I’ll give you a comparison to the terrorism years. I’m not saying QAnon people are terrorists. But we had a similar sort of belief system which was called Islamism back in the mid-1990s to 2000s. This is where we got into that weird space in the global war on terror: Who is the enemy? Is it Al Qaeda? Or is it Islamism? Or is it all of Islam? What is it? We spent a lot of time at the Terrorism Research Center trying to understand, what is the distinguishing factor? And we wanted to only focus on those that were threatening or perpetrating violence. That’s where we wanted to be focused.

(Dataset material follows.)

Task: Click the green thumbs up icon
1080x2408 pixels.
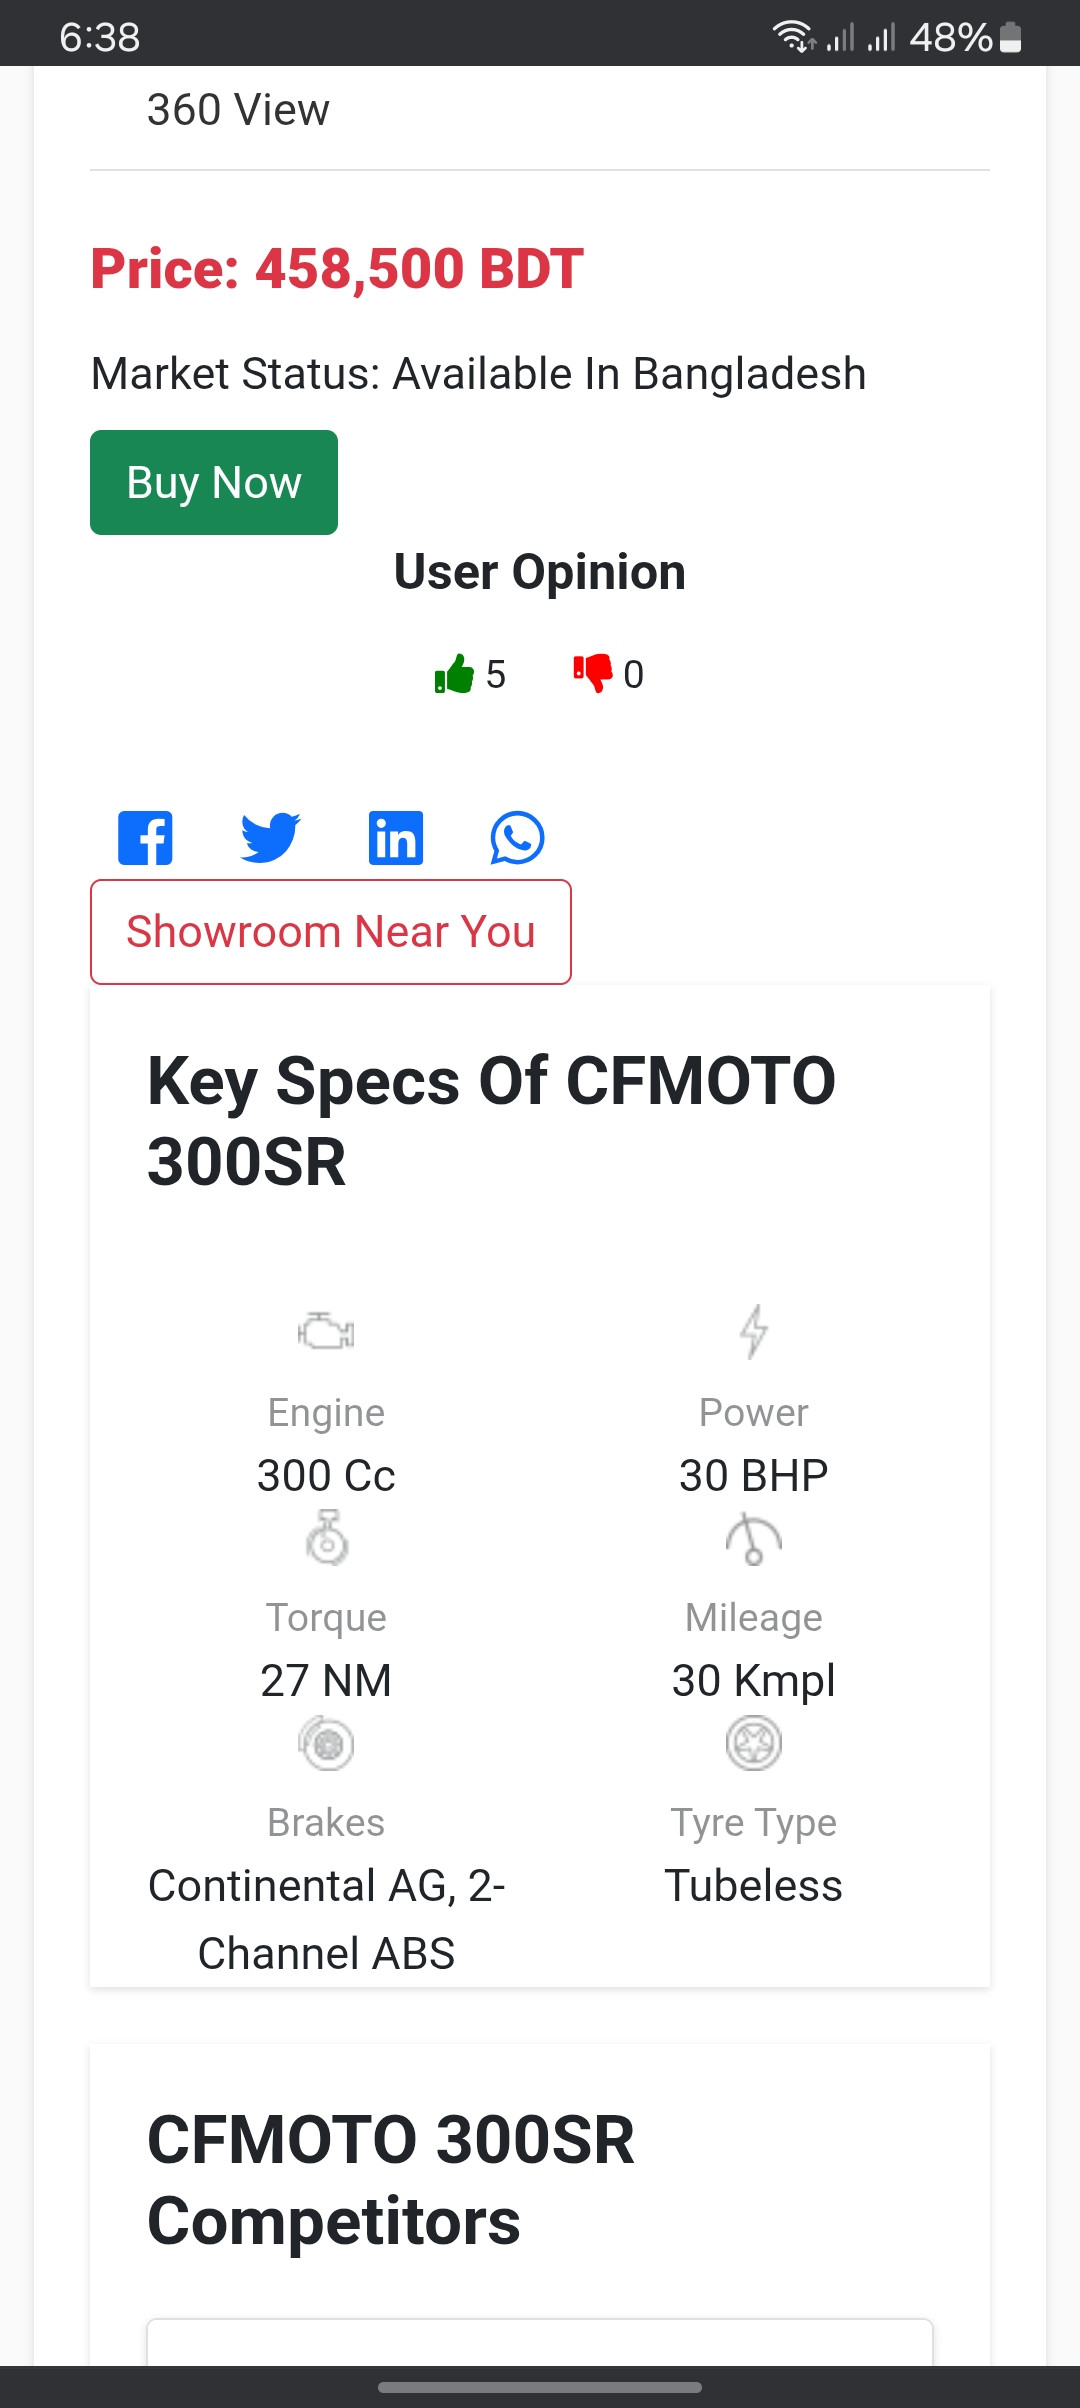Action: coord(454,674)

But if you look at any of these belief systems, there’s a spectrum, and it’s like a cone. The closer you get to the bottom of the cone or the funnel, the more intense, the smaller the number of people are, and the more extreme they tend to be. And so when if you were looking at the spectrum of it, you have enthusiasts in any belief system who are just there, and they somewhat identify with it but maybe don’t follow all the rituals. They don’t wear the clothes; they don’t buy the gear. Then you have believers. These are people that actually believe what’s there. They support it, and they’ll repeat it and they’re devoted to that movement, whatever it is. Then you have devotees, which are the ones that are committed to advancing this. These are the people you see on blogs and forums that are talking about it all the time. They’re out in the streets with the gear. They’re pushing it into your face. They’re trying to argue with it. And then there’s always a very small portion of any belief system that are extremists that are committed to violence. And they believe the only way they can advance what they’re doing is they have to take up arms, or they have to kill someone, or they have to get into physical confrontations with people.
It’s kind of like an iceberg. The more enthusiasts you have, then the believers sort of stack on top. And then the devotees are on top of that, and then the extremists are just this small percentage, but they become emblematic or representative of the entire belief system to a degree. That’s what we hear about in the news.